# [DATA FOR THIS TASK]
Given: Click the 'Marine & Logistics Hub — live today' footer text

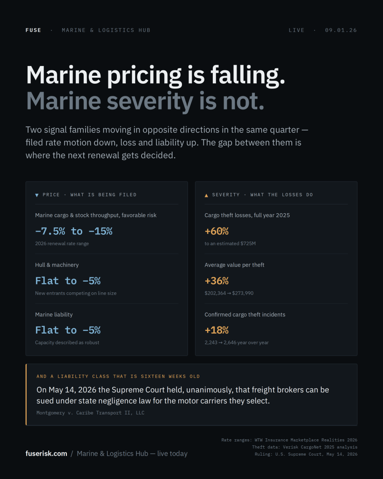Looking at the screenshot, I should [132, 454].
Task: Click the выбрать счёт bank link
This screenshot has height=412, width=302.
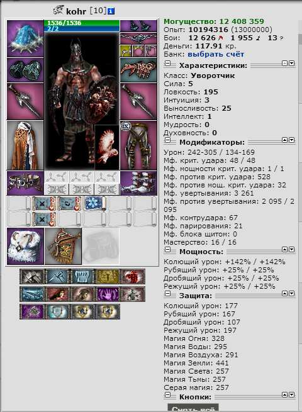Action: coord(216,54)
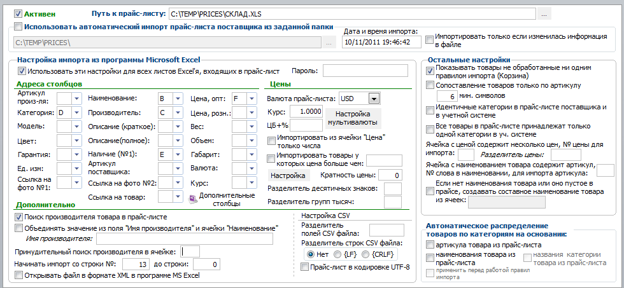Click the browse button next to the price-list path
The height and width of the screenshot is (288, 624).
[544, 14]
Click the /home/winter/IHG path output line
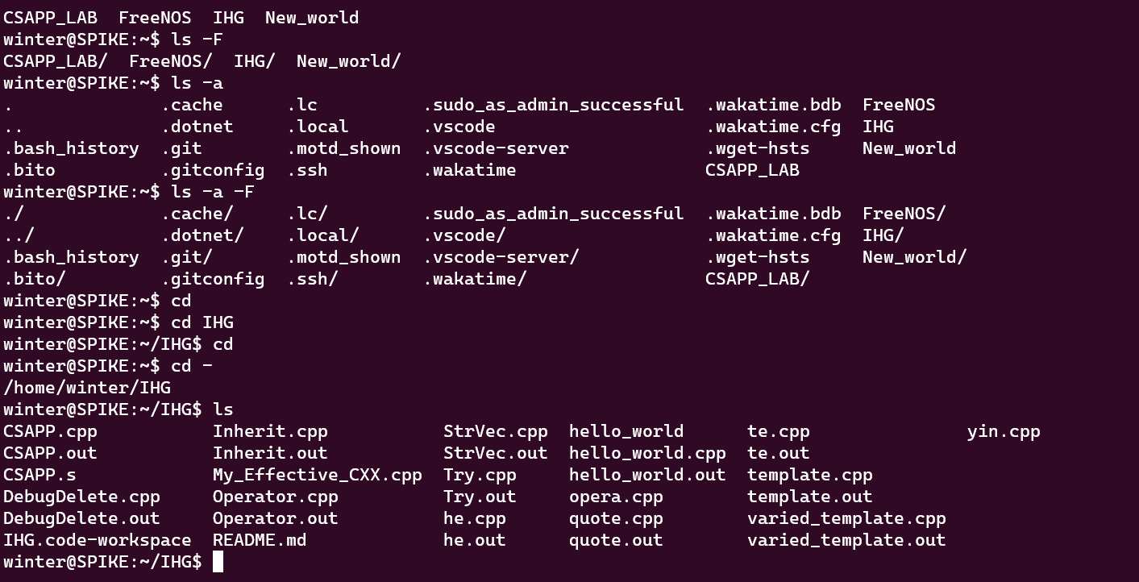Screen dimensions: 1139x582 point(87,388)
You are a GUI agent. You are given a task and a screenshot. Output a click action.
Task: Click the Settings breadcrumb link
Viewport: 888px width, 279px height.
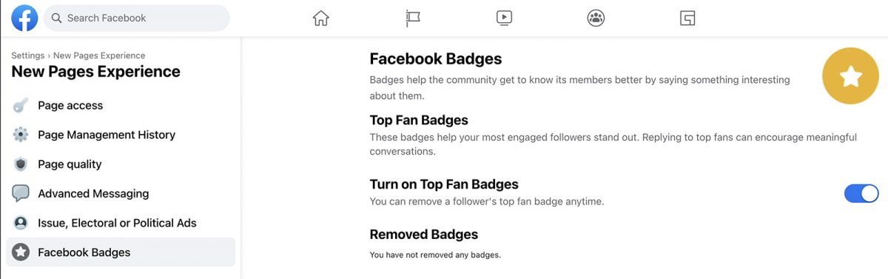27,56
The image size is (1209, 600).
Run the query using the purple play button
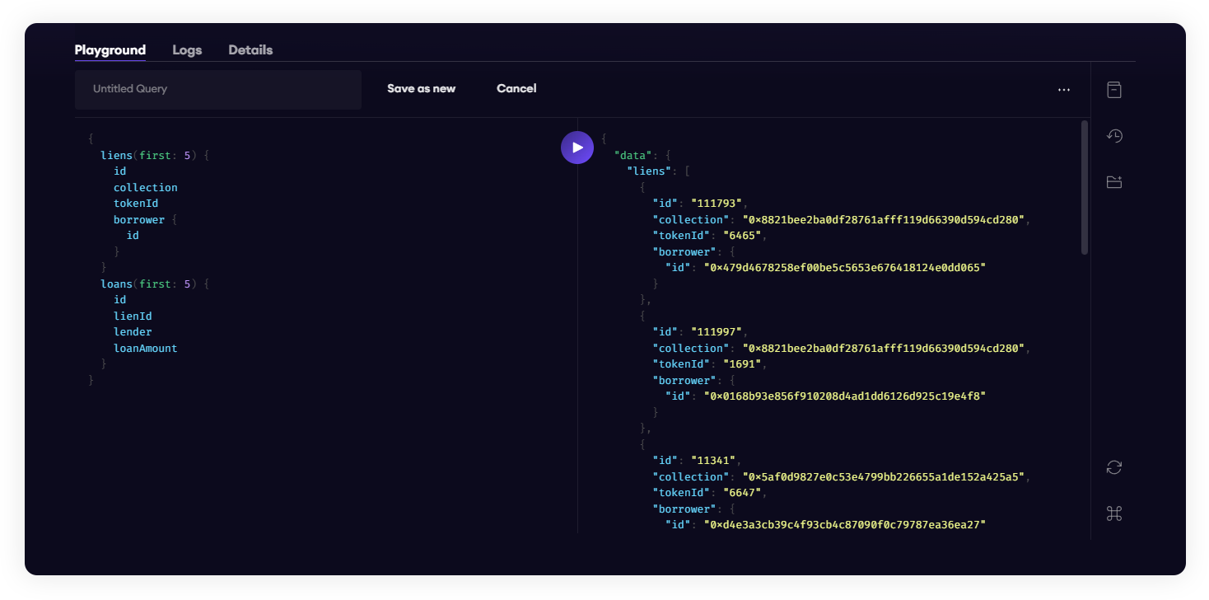click(x=576, y=147)
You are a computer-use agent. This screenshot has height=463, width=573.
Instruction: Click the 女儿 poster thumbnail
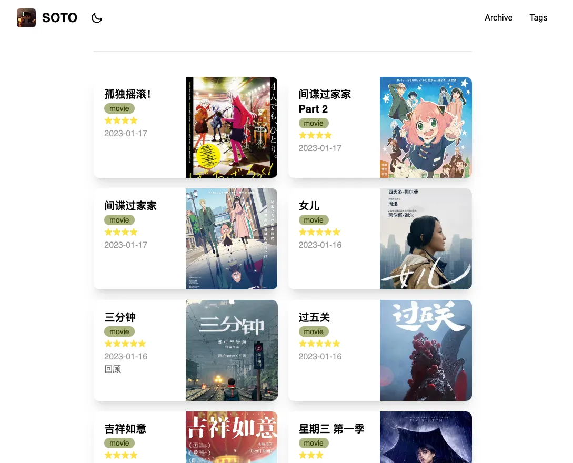pos(426,239)
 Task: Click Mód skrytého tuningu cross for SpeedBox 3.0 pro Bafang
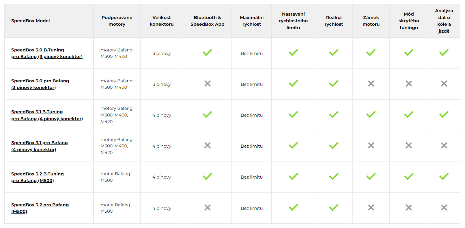[409, 84]
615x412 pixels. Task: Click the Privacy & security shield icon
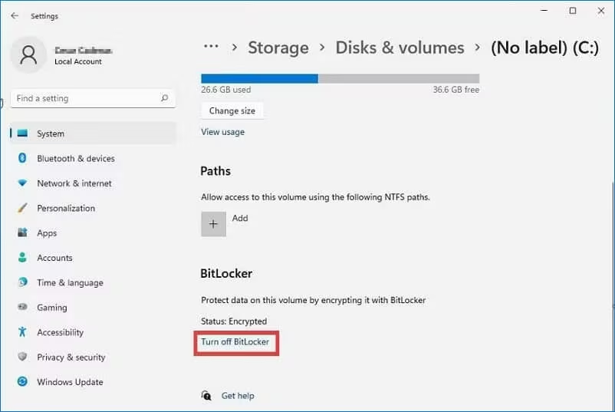click(22, 357)
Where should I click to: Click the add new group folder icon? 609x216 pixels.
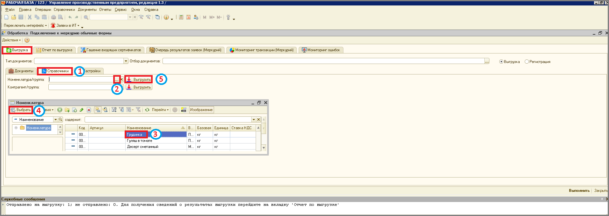coord(67,110)
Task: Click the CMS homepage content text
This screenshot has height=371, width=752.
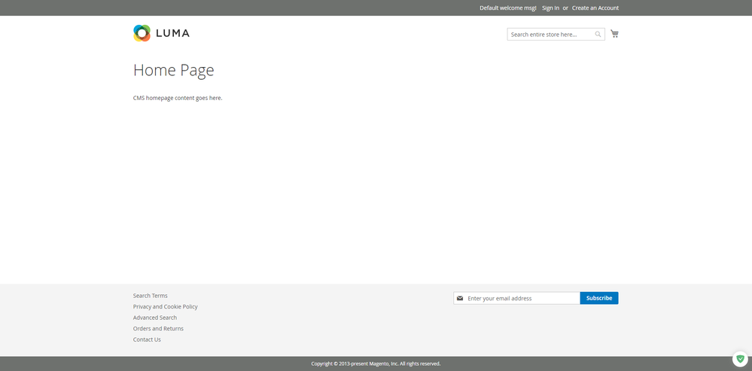Action: coord(178,98)
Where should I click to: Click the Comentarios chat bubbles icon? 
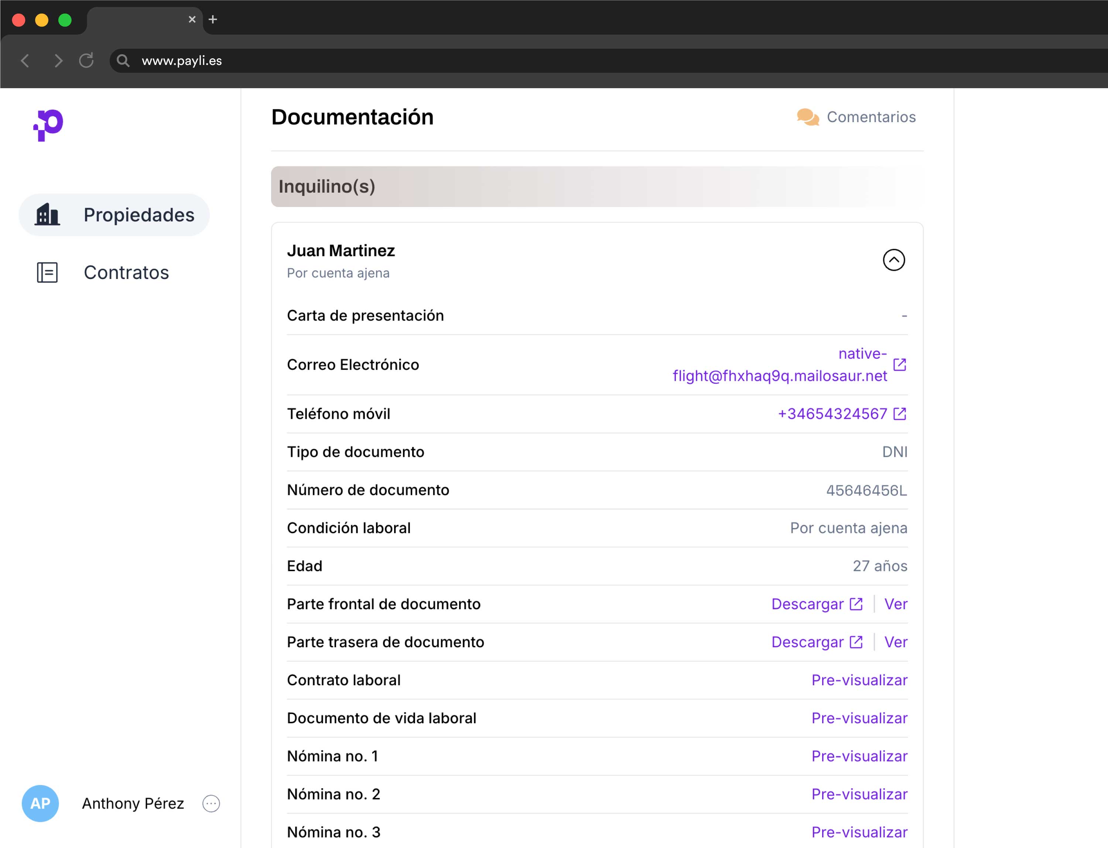(807, 117)
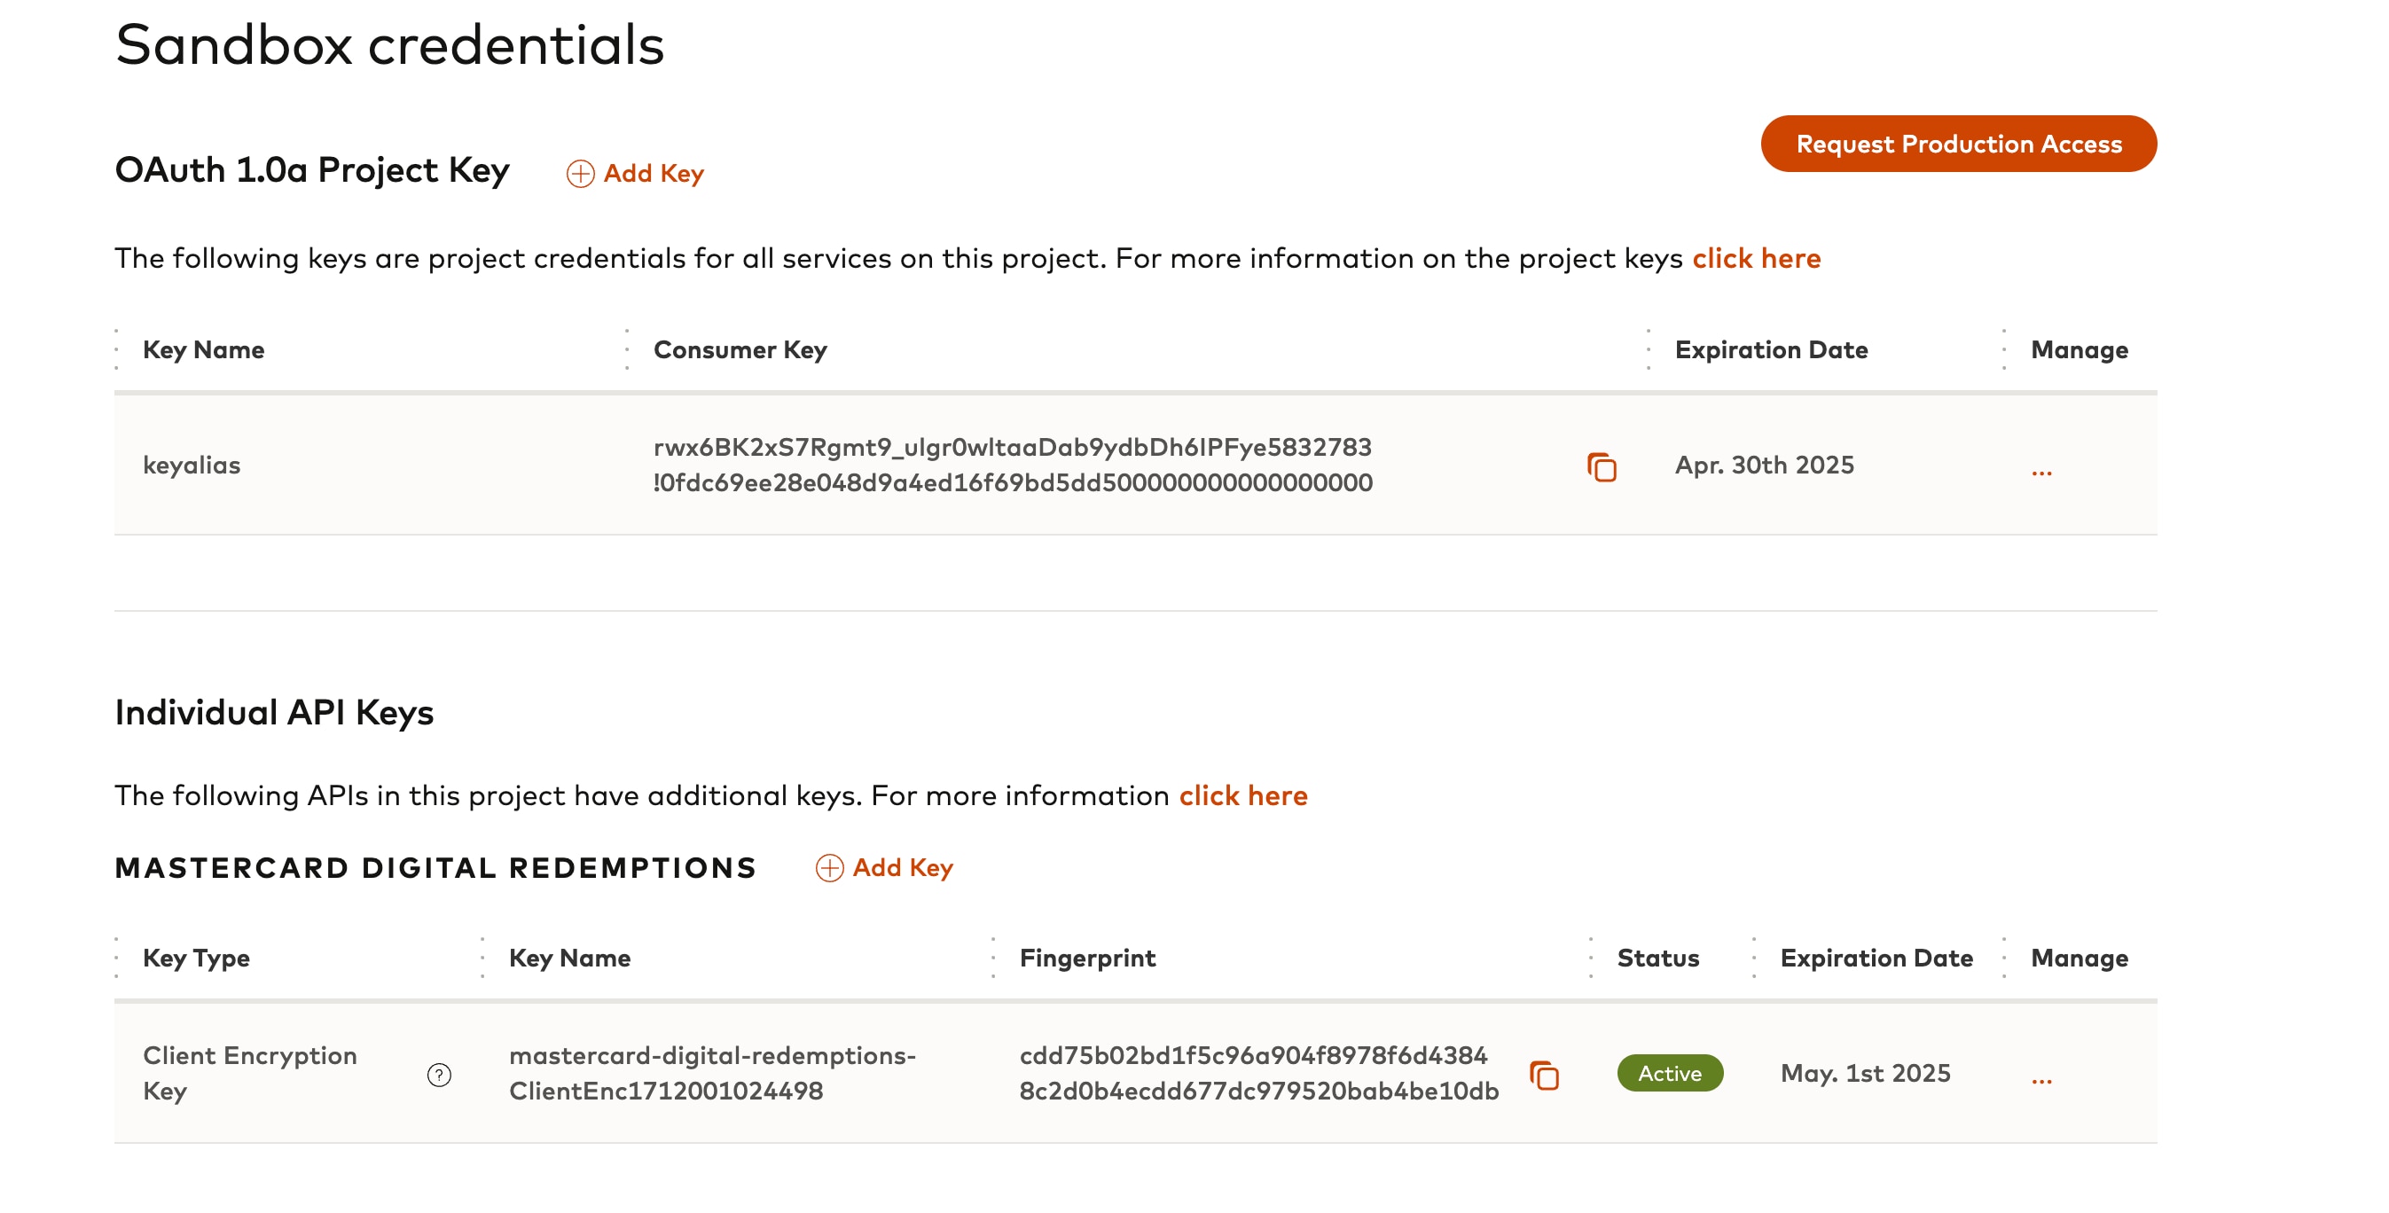
Task: Select the keyalias key name
Action: coord(191,465)
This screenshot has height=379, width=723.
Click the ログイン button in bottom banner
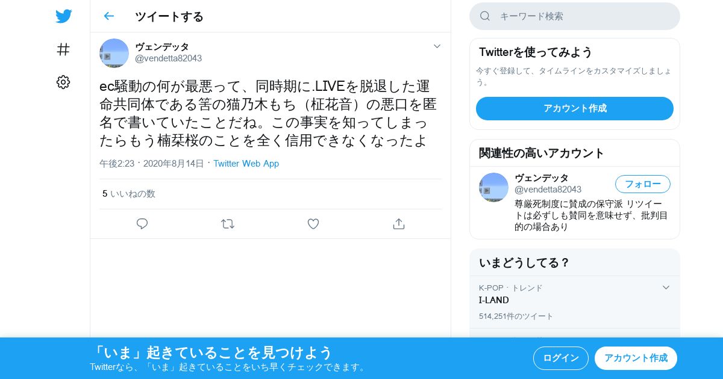click(561, 358)
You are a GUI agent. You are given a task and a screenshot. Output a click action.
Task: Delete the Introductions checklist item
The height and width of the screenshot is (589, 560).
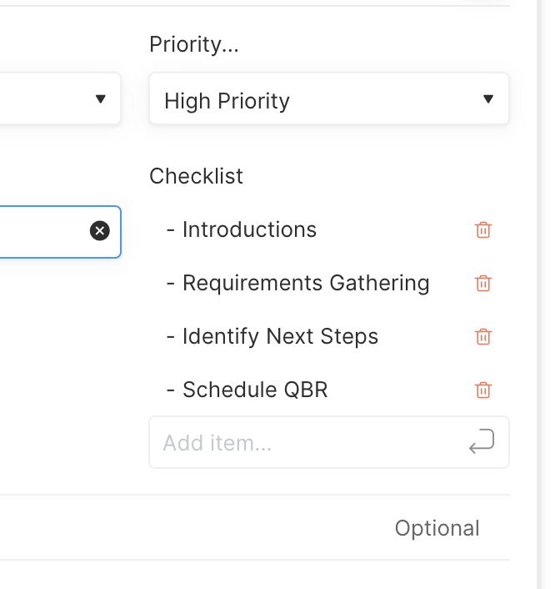483,230
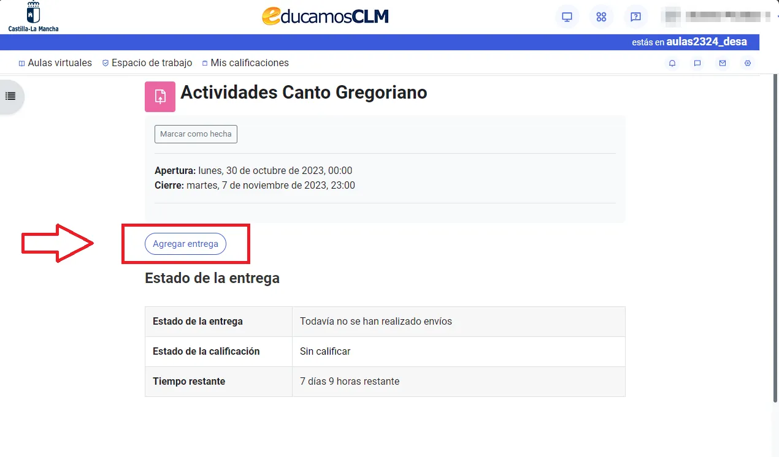Open the mail envelope icon

(x=723, y=63)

# [WHAT IS BEING ASKED]
Echo the data starting with the line that contains "The image size is (1209, 600)." and going on through the line that contains "coord(67,110)", leaving the pictures out of your answer.

# [SOLUTION FOR THIS EXERCISE]
The image size is (1209, 600).
Run the query using the purple play button
click(x=576, y=147)
You are a computer-use agent. This screenshot has height=463, width=573.
Instruction: Click the 女儿 poster thumbnail
pos(426,239)
 Task: Click Mód skrytého tuningu cross for SpeedBox 3.0 pro Bafang
[409, 84]
615x412 pixels. Task: Click the Privacy & security shield icon
click(22, 357)
Where should I click to: Click the add new group folder icon? 609x216 pixels.
coord(67,110)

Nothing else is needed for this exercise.